> [Task prompt]
Would you find each line in the entries below with the string "header" and copy it?

> [Records supplied]
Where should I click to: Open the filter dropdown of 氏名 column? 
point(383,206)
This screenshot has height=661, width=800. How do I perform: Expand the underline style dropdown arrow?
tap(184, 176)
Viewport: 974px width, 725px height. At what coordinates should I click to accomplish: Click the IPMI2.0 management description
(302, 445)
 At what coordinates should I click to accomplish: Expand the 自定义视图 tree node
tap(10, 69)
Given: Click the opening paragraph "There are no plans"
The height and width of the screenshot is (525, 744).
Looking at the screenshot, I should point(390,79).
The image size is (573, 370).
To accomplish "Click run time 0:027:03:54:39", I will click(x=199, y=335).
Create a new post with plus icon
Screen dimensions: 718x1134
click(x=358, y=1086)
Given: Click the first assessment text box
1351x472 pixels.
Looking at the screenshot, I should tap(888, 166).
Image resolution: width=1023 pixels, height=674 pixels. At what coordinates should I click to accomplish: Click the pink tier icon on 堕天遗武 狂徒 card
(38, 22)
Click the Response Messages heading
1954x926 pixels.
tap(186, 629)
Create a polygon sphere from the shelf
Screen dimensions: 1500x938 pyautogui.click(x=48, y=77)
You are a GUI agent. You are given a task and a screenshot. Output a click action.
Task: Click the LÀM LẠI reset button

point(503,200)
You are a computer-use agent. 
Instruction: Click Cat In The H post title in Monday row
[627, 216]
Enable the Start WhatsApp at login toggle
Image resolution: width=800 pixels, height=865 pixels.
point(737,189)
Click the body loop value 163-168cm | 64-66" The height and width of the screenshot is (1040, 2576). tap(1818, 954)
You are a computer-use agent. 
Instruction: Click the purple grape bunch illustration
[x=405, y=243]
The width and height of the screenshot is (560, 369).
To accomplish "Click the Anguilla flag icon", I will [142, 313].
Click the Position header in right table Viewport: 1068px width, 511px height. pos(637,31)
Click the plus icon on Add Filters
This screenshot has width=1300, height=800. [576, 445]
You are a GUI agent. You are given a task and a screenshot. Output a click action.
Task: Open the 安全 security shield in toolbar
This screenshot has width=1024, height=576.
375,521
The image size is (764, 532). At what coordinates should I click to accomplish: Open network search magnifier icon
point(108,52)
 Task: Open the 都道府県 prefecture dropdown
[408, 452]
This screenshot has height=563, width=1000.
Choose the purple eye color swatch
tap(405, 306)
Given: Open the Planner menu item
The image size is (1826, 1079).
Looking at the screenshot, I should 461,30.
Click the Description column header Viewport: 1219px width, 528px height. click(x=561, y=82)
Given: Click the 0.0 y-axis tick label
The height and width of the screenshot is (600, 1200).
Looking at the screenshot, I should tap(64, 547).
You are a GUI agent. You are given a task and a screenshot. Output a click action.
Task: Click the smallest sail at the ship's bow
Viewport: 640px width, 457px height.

> [Written answer]
Click the Position header in right table Viewport: 1068px width, 511px height. pos(637,31)
Click the Description column header Viewport: 1219px width, 528px height. click(x=561, y=82)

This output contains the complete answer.